Work order :: "Viewport" is the word to look for; say how many lines of the listing below contain it, and nothing else.

Available data ::
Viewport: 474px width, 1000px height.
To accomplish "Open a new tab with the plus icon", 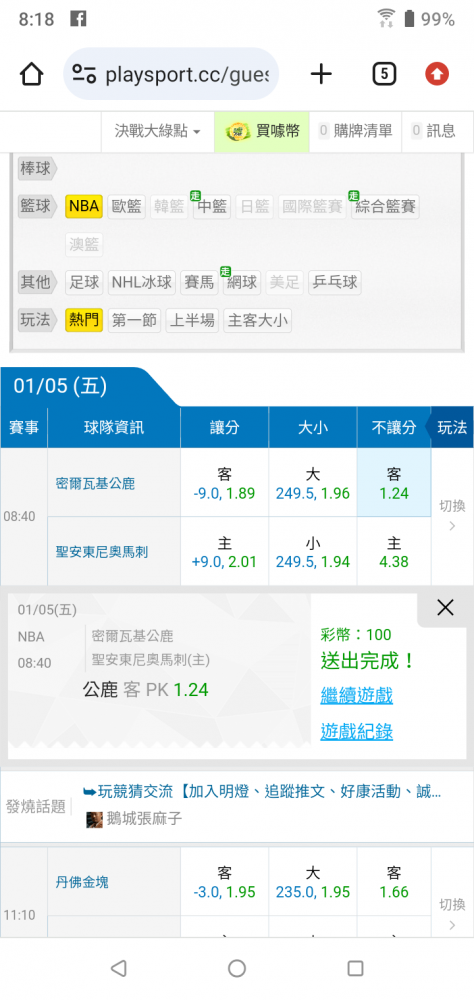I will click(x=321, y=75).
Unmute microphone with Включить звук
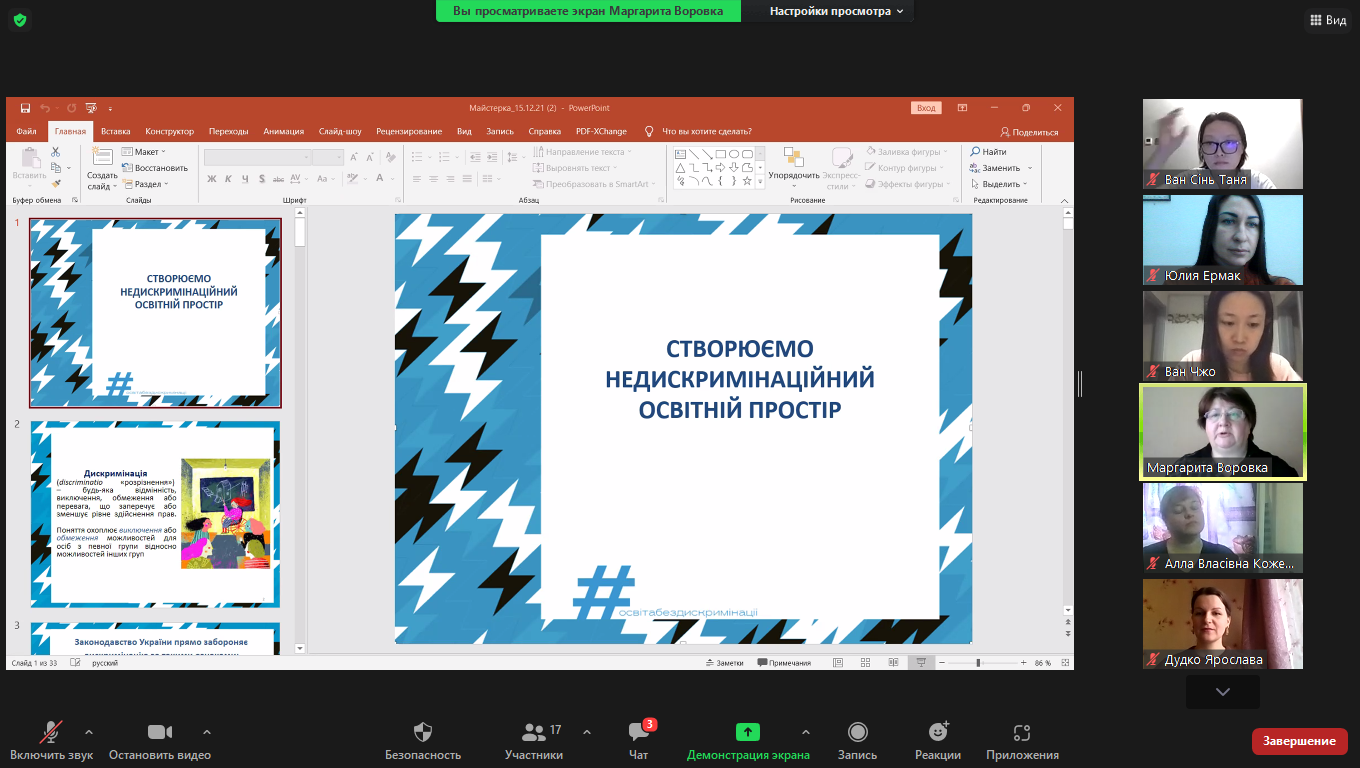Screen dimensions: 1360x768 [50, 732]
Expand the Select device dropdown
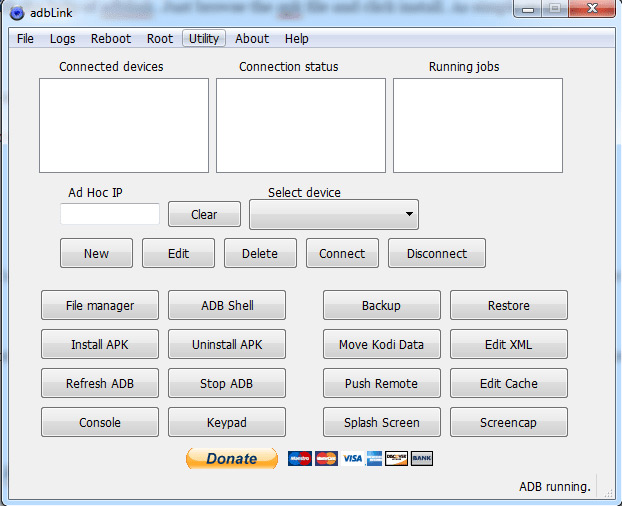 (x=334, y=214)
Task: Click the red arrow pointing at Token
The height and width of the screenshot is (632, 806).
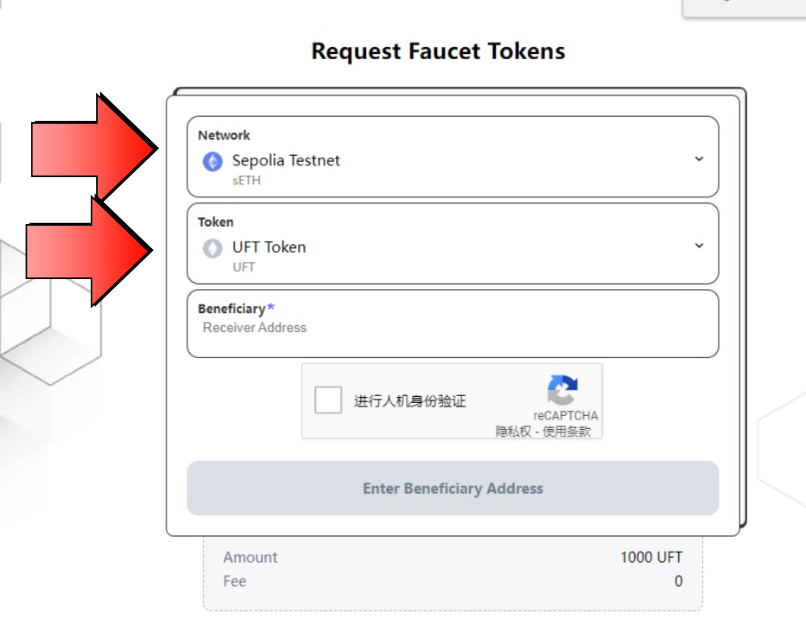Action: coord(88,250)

==

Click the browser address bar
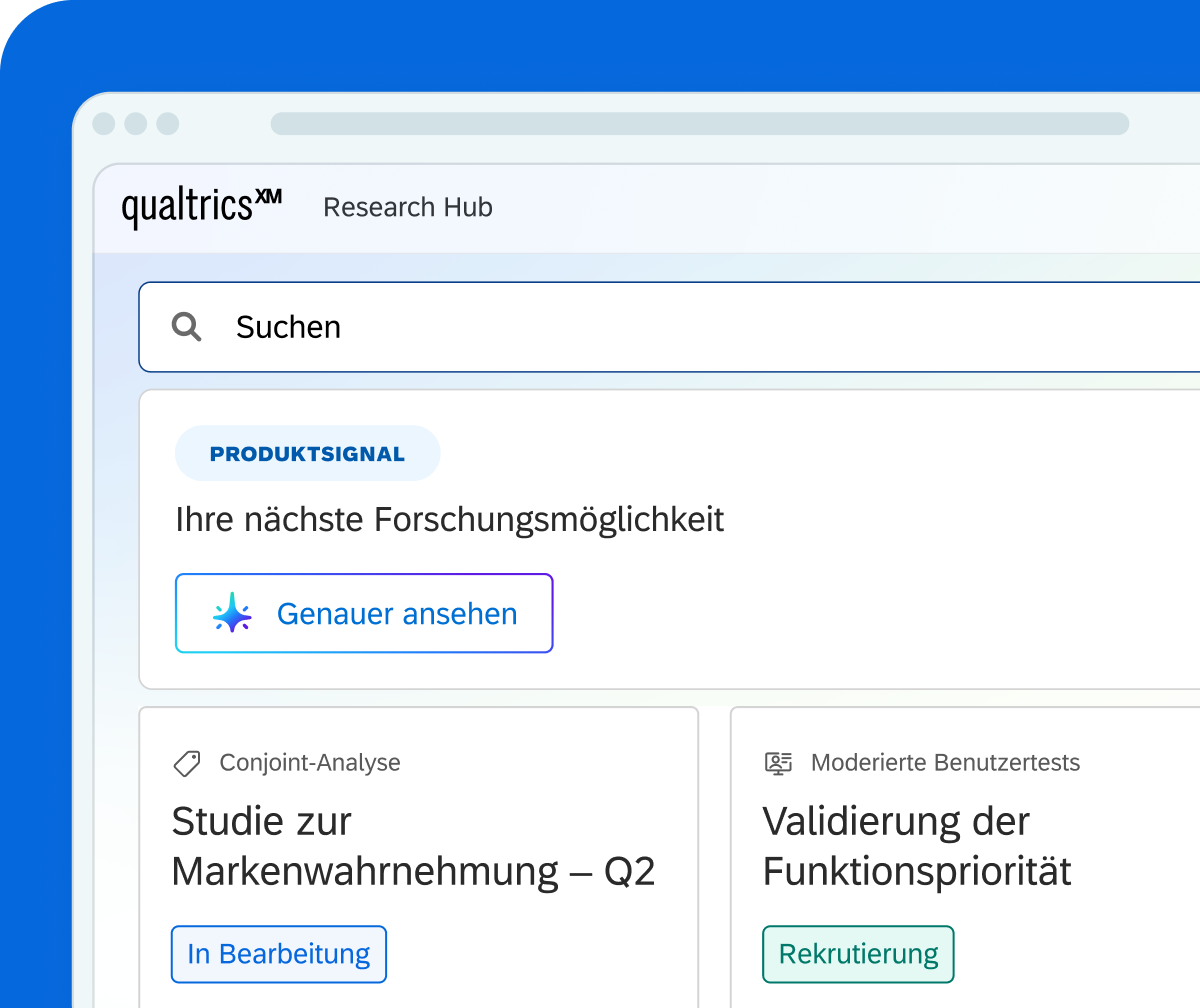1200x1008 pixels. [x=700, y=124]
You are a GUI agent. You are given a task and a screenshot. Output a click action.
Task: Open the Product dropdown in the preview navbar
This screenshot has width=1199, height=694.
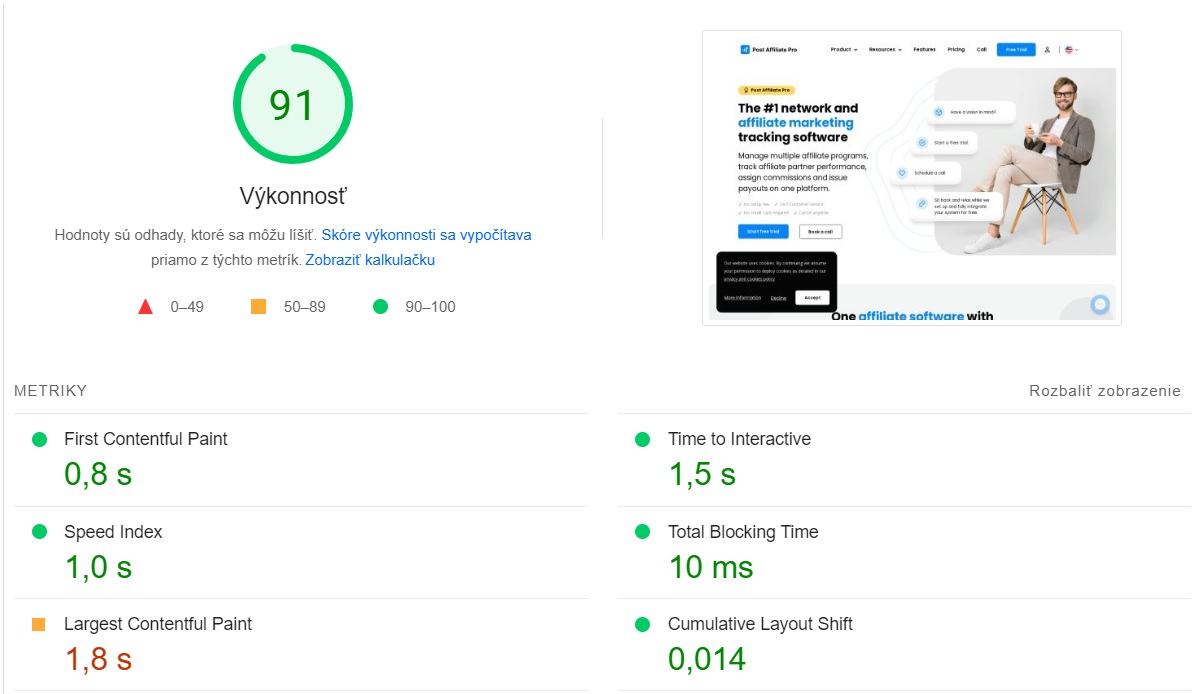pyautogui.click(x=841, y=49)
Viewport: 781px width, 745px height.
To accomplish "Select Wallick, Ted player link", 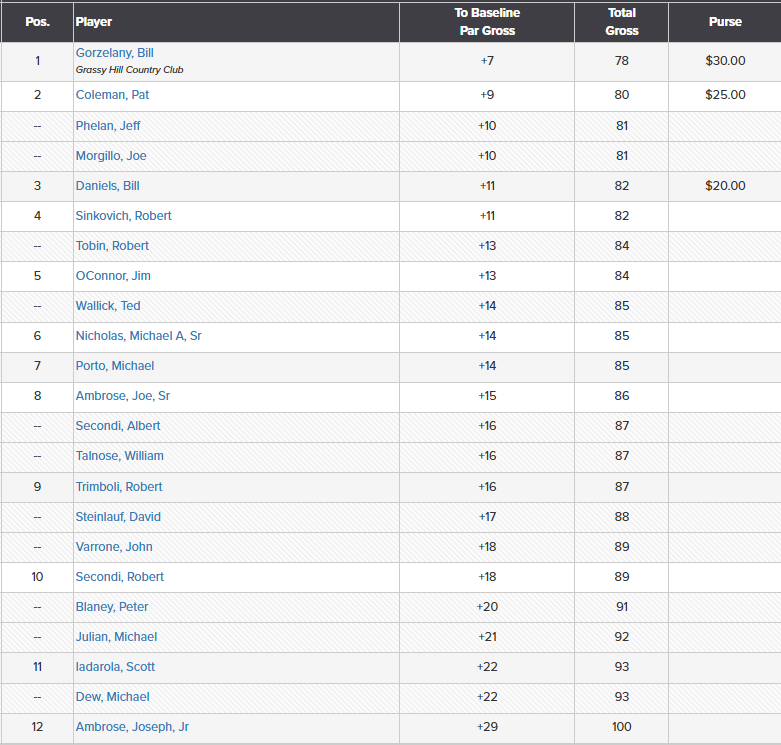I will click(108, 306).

Response to this exercise :: 2